News

Triple Release: Coming Soon!

Look for these three new releases to land this month! Available on DVD and OPVTAweb.

 

Vol. #155 – CEWs:  X2

NOTE: This title is available in e-course format only and is not available as a traditional video/DVD.

In November 2013, the province of Ontario officially removed restrictions on police deployment of Conducted Energy Weapons (CEWs). This course, which should take 45-60 minutes to complete, delivers knowledge-based content that would otherwise be delivered in approximately two hours of classroom time. This blended approach sets up the practical and judgmental portions which follow, while giving Services more flexibility in how to efficiently schedule and deliver training. The course is comprised of five chapters: History, Legislative Considerations, How CEWs Work, the Device in Close-up and Deploying the CEW. High quality video, graphics, animations and interactive activities will help keep learners engaged, and each chapter concludes with a brief quiz. Trainers will have the option of a final “exam” or can incorporate a test at the beginning of the practical sessions. (approx.. 2 hrs)

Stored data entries

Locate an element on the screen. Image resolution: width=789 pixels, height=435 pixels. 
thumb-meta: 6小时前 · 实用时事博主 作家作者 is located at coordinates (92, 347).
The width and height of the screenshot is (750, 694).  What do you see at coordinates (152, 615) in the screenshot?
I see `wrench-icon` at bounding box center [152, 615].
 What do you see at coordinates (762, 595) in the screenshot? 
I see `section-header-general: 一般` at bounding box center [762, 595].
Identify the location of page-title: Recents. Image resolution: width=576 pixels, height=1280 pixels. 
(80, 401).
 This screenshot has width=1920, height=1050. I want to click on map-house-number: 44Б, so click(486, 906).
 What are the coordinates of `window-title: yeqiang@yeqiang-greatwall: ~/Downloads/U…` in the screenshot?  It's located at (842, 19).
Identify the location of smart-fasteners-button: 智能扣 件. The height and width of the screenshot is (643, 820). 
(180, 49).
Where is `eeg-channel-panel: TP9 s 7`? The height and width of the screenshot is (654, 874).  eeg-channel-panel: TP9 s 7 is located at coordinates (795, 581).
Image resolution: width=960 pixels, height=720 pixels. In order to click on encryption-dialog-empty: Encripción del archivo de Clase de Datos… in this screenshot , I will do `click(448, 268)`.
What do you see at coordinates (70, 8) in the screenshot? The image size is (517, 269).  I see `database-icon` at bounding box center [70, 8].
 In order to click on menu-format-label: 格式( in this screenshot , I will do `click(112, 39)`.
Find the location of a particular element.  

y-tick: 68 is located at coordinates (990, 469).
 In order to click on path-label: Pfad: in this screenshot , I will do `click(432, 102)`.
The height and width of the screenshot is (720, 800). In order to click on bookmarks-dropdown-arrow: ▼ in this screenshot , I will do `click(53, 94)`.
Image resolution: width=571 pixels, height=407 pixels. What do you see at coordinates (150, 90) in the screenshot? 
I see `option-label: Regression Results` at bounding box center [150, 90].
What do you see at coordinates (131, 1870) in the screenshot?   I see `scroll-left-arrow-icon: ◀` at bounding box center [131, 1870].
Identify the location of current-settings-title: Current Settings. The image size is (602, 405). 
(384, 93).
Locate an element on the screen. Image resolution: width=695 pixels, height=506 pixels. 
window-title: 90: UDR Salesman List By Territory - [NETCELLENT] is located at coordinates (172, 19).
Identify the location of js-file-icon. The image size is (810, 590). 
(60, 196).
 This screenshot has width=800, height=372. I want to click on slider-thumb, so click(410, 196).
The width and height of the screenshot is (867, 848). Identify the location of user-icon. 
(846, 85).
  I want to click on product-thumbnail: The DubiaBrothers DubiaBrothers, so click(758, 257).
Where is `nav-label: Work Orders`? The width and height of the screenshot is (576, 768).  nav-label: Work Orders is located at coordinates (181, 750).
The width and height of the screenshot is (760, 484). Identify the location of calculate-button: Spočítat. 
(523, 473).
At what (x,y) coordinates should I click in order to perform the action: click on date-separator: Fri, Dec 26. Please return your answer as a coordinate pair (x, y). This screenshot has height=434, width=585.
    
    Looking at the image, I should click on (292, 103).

Task objective
Reproduce the entire news item about the upcoming triple release word for word. The records are distinct from the news item and should be treated as separate material.

Result below
News

Triple Release: Coming Soon!

Look for these three new releases to land this month! Available on DVD and OPVTAweb.

 

Vol. #155 – CEWs:  X2

NOTE: This title is available in e-course format only and is not available as a traditional video/DVD.

In November 2013, the province of Ontario officially removed restrictions on police deployment of Conducted Energy Weapons (CEWs). This course, which should take 45-60 minutes to complete, delivers knowledge-based content that would otherwise be delivered in approximately two hours of classroom time. This blended approach sets up the practical and judgmental portions which follow, while giving Services more flexibility in how to efficiently schedule and deliver training. The course is comprised of five chapters: History, Legislative Considerations, How CEWs Work, the Device in Close-up and Deploying the CEW. High quality video, graphics, animations and interactive activities will help keep learners engaged, and each chapter concludes with a brief quiz. Trainers will have the option of a final “exam” or can incorporate a test at the beginning of the practical sessions. (approx.. 2 hrs)